Wo ereignen sich am meisten Unfälle?
Im Kreisel Burgernziel, bei der Kreuzung am Bollwerk und am Bubenbergplatz Richtung Länggasse. An Kreuzungen passieren deutlich mehr Unfälle als auf geraden Strecken.

In Bern gibt es immer mehr 20er- und 30er-Zonen, die Zahl der 50er-Zonen nimmt ab. Wie lautet das weitere Vorgehen?
Das Städteentwicklungskonzept STEK von 2016 sieht in den Quartieren Tempo 20 und sonst generell Tempo 30 vor, bei Einfallsachsen in der Nähe von Autobahnen wäre Tempo 50 möglich. Diese Massnahmen haben einen positiven Einfluss auf Sicherheit und Lärm. Velo- und Fussgängerunfälle, von Autos verursacht, gestalten sich bei Tempo 50 deutlich folgenschwerer als bei Tempo 30.

Tempo 30 auf der Monbijoubrücke wirkt doch reichlich absurd.
Heute vielleicht schon. Aber stellen Sie sich vor, in der ganzen Stadt gilt Tempo 30 und nur auf der Monbijoubrücke wird 50 gefahren. Zudem haben wir bei jeder Strassensanierung den Auftrag vom Stadtrat, Tempo 30 zu prüfen. Eine isolierte 30er-Strecke auf der Monbijoubrücke würde sicherlich keinen Sinn machen, im Rahmen einer Gesamtplanung hingegen schon.

Welche ist für Sie die schönste Strasse?
Als Verkehrsplaner entwickle ich auch Plätze. (lacht) Am besten gefällt mir der Bundesplatz, vor allem im Sommer, wenn sich Jung und Alt darauf vergnügen. Bei den Strassen sind es diejenigen mit Bäumen, schönen Häusern und wo die Menschen entspannt unterwegs sind und sich auch gerne aufhalten. Ich denke da etwa an die Mittelstrasse, die dann im Sommer zu einem grossen Treffpunkt wird.

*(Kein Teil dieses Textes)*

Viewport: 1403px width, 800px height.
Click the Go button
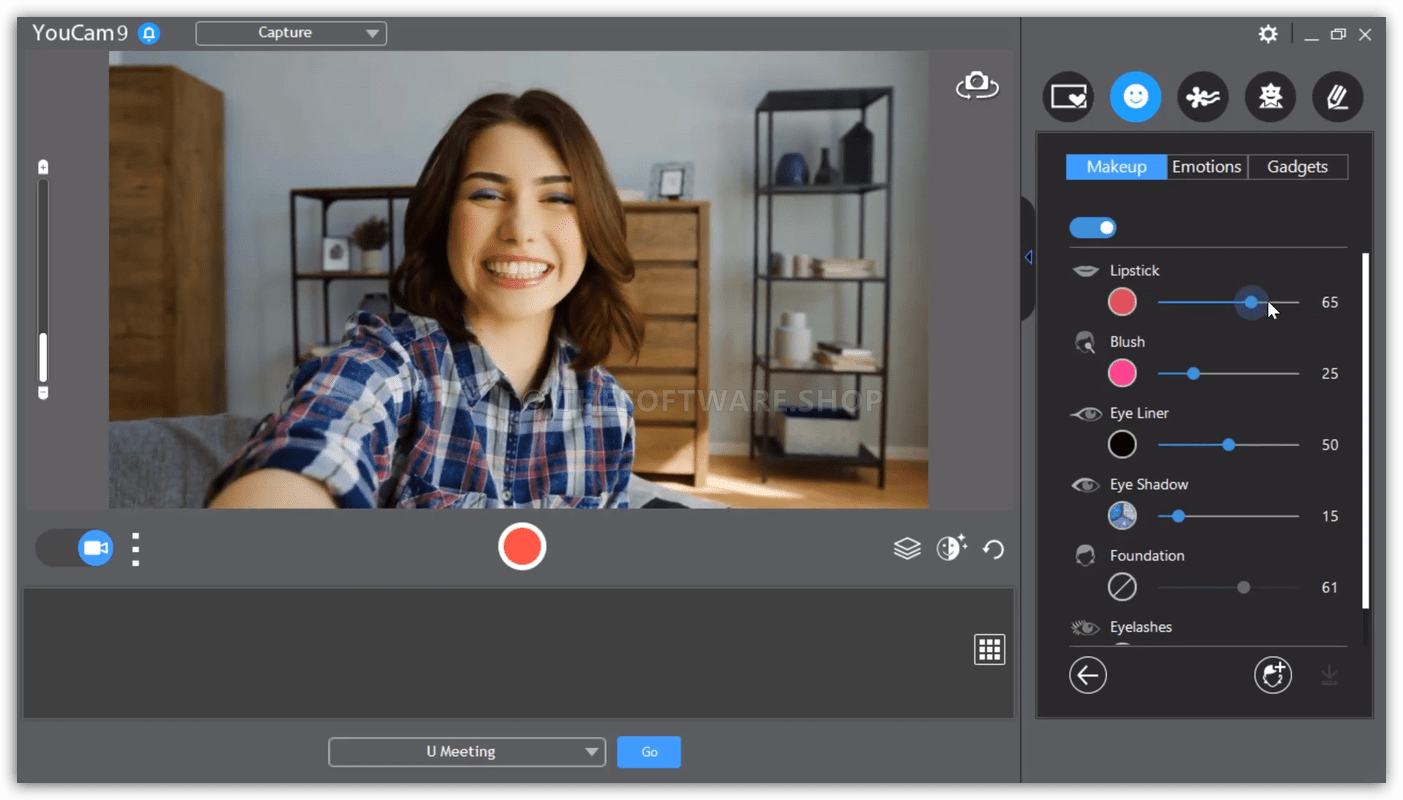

Wo besteht am meisten Optimierungspotenzial?
Auf den Strassen im Basisnetz fast überall. Der Nordring ist zu breit, die Effingerstrasse ebenso. Potenzial sehe ich zudem bei der Thunstrasse. Diese Achsen sind für die Hauptverkehrszeiten dimensioniert, sonst braucht es dort nicht so viel Platz. Man könnte den Raum etwa den Fussgängern und Fussgängerinnen zurückgeben. Oder sichere Verhältnisse für den Veloverkehr schaffen.

Der Waisenhausplatz ist optisch ebenfalls kein Vorzeigeobjekt.
Das stimmt, da sind wir dran, ebenso beim Bärenplatz.

Welches sind für Sie die grössten Herausforderungen in den nächsten Jahren?
Drei Dinge: Wir benötigen erstens ein sehr gutes und sicheres Velonetz. Zweitens müssen wir mit der Wirtschaft zusammenspannen und darüber diskutieren, wie wir den Wirtschaftsverkehr bewältigen können. Wie kommt die ständig steigende Menge von Paketen in die Hauseingänge, wie funktioniert eine stadtverträgliche Anlieferung – Stichwort City-Logistik – und wie können wir den notwendigen Wirtschaftsverkehr gegenüber dem Freizeitverkehr priorisieren? Drittens gilt es, Schnittstellenprobleme zwischen Stadt und Agglomeration zu bewältigen, da letztere stärker wächst als das Zentrum.

Was würden Sie sofort umsetzen, wenn Sie wünschen könnten?
Dass der neue Bahnhof Bern (ZBB) spätestens 2027 verwirklicht ist. Es wäre schön, wenn der Raum am Hirschengraben, wo ein neuer Hauptzugang zum Bahnhof entsteht, dereinst so gestaltet ist, damit Bern für ankommende Leute noch einladender wirkt und wir auch stolz darauf sein können.